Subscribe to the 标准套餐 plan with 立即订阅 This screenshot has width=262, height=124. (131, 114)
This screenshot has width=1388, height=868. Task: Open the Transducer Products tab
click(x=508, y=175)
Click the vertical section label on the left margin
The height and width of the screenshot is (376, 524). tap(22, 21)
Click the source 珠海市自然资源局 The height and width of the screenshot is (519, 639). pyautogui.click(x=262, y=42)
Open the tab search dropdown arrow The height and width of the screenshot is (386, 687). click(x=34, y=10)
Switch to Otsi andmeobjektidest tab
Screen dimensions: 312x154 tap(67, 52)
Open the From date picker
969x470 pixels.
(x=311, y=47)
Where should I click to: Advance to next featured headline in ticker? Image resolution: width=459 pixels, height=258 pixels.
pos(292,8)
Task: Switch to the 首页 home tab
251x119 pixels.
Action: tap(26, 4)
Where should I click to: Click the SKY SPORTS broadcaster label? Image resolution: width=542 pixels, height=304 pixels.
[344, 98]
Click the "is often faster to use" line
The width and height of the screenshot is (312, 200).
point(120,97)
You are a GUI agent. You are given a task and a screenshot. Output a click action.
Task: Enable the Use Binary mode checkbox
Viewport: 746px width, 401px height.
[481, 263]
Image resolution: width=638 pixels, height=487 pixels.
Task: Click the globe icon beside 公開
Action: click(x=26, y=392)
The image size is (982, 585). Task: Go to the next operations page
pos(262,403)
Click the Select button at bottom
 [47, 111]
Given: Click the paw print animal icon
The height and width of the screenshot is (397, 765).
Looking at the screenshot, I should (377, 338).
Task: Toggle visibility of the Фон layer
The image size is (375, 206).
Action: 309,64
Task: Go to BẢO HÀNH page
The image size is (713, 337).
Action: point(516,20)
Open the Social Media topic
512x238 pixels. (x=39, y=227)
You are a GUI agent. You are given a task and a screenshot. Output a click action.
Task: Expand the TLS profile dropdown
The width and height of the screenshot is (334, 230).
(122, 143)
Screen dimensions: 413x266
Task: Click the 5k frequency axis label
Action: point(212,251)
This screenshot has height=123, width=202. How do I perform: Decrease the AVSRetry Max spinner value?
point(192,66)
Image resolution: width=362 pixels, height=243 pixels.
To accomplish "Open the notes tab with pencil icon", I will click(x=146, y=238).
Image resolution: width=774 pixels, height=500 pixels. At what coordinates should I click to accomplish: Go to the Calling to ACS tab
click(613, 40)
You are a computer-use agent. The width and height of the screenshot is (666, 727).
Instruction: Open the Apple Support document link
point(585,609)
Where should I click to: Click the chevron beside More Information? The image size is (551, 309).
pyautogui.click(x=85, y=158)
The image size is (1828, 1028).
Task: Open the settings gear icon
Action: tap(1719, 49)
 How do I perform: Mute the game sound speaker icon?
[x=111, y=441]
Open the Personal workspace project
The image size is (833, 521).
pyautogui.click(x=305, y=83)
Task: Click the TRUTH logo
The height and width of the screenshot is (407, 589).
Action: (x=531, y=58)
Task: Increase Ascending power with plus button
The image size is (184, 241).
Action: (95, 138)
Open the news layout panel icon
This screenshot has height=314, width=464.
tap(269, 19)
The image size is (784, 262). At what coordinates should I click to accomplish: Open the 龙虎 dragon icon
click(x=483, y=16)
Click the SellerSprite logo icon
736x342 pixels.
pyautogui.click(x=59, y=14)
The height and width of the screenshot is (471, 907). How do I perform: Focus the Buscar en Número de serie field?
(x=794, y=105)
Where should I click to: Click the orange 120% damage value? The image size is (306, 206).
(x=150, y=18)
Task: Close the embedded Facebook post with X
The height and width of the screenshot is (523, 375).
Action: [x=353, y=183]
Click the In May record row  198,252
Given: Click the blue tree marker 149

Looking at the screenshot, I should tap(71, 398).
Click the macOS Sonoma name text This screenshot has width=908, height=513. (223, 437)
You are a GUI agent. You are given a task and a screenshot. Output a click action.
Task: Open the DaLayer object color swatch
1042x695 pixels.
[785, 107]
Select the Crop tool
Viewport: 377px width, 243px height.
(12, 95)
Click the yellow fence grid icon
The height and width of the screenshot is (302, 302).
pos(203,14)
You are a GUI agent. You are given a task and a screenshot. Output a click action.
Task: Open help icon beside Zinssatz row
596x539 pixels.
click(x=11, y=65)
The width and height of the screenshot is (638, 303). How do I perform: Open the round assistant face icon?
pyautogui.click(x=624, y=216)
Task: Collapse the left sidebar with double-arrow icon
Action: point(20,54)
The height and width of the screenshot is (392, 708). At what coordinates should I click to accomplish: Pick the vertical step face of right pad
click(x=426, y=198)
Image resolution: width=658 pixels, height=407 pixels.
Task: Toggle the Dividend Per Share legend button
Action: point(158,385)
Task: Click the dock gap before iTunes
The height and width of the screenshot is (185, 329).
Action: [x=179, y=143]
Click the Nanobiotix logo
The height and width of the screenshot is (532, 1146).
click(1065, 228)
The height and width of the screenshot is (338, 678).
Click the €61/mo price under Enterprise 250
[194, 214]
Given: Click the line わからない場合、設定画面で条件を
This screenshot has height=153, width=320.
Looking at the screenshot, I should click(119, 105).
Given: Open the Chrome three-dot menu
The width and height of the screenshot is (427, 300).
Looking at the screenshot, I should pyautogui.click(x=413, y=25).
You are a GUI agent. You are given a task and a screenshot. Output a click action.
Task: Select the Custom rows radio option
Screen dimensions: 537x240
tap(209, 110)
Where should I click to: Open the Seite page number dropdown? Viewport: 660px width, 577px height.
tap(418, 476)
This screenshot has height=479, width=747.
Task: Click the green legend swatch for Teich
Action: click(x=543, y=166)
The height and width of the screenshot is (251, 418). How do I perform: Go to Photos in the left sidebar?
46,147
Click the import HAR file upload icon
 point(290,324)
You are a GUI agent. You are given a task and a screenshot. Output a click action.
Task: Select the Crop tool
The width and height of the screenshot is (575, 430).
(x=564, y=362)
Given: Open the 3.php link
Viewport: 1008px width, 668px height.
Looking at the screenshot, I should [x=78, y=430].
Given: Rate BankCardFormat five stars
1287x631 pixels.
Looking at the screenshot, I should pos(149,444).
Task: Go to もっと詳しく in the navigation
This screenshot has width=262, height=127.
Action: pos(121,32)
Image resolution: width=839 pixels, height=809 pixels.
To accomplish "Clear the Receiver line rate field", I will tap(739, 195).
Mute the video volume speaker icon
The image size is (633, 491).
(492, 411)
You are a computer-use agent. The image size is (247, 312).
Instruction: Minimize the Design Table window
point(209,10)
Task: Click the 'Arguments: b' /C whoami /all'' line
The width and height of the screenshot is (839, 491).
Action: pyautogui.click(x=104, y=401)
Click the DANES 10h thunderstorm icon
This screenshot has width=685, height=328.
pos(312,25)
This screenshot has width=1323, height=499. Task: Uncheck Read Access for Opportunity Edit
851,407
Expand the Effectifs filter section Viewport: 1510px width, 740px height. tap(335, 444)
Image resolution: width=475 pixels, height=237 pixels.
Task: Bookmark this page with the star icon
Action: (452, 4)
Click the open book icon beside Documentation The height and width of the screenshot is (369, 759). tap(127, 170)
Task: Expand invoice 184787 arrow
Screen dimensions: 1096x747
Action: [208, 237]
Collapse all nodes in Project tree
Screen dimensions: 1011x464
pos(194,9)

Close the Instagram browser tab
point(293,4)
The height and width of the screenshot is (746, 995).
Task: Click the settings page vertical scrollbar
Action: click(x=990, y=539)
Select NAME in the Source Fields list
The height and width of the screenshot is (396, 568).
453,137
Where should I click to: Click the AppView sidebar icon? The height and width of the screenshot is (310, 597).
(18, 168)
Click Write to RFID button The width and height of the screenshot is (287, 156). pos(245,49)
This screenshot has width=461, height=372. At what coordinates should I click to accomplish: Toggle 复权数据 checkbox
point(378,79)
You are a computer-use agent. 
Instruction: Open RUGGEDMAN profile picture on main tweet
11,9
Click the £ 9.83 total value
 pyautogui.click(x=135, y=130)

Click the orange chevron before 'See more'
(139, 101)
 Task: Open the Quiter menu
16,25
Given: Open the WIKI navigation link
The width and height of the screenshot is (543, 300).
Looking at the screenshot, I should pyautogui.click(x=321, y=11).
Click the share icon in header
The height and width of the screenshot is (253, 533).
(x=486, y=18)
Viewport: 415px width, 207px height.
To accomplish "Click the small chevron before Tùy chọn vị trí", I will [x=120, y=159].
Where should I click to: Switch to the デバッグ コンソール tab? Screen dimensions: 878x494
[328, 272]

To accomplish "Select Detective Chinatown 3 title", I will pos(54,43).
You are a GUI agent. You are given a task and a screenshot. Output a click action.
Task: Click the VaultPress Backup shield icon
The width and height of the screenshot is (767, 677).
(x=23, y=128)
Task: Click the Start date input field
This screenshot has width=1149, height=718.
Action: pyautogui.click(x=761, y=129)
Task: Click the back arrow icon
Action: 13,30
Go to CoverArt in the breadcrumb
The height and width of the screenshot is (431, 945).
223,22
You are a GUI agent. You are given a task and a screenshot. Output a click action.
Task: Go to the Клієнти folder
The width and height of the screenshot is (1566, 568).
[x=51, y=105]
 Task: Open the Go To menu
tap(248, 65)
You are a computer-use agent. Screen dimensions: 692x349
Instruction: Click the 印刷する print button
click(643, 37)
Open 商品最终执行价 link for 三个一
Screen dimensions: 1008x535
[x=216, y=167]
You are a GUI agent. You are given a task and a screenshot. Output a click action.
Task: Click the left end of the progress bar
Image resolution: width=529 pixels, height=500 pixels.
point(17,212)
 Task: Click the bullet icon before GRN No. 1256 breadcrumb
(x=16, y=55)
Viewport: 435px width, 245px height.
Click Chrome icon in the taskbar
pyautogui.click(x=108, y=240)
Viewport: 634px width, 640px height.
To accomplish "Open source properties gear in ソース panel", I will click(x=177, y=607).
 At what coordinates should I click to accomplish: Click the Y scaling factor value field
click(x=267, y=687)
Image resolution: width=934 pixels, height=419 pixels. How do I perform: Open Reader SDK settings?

=======

Instructions for the task:
Could you set down, word for word, only the lines above from the line with "The width and height of the screenshot is (427, 300)." to the line with "Task: Go to もっと詳しく in the navigation", including both?

Answer to the problem:
The width and height of the screenshot is (427, 300).
Looking at the screenshot, I should pyautogui.click(x=413, y=25).
You are a GUI agent. You are given a task and a screenshot. Output a click action.
Task: Select the Custom rows radio option
Screen dimensions: 537x240
tap(209, 110)
Where should I click to: Open the Seite page number dropdown? Viewport: 660px width, 577px height.
tap(418, 476)
This screenshot has height=479, width=747.
Task: Click the green legend swatch for Teich
Action: click(x=543, y=166)
The height and width of the screenshot is (251, 418). How do I perform: Go to Photos in the left sidebar?
46,147
Click the import HAR file upload icon
 point(290,324)
You are a GUI agent. You are given a task and a screenshot. Output a click action.
Task: Select the Crop tool
The width and height of the screenshot is (575, 430).
(x=564, y=362)
Given: Open the 3.php link
Viewport: 1008px width, 668px height.
Looking at the screenshot, I should [x=78, y=430].
Given: Rate BankCardFormat five stars
1287x631 pixels.
Looking at the screenshot, I should pos(149,444).
Task: Go to もっと詳しく in the navigation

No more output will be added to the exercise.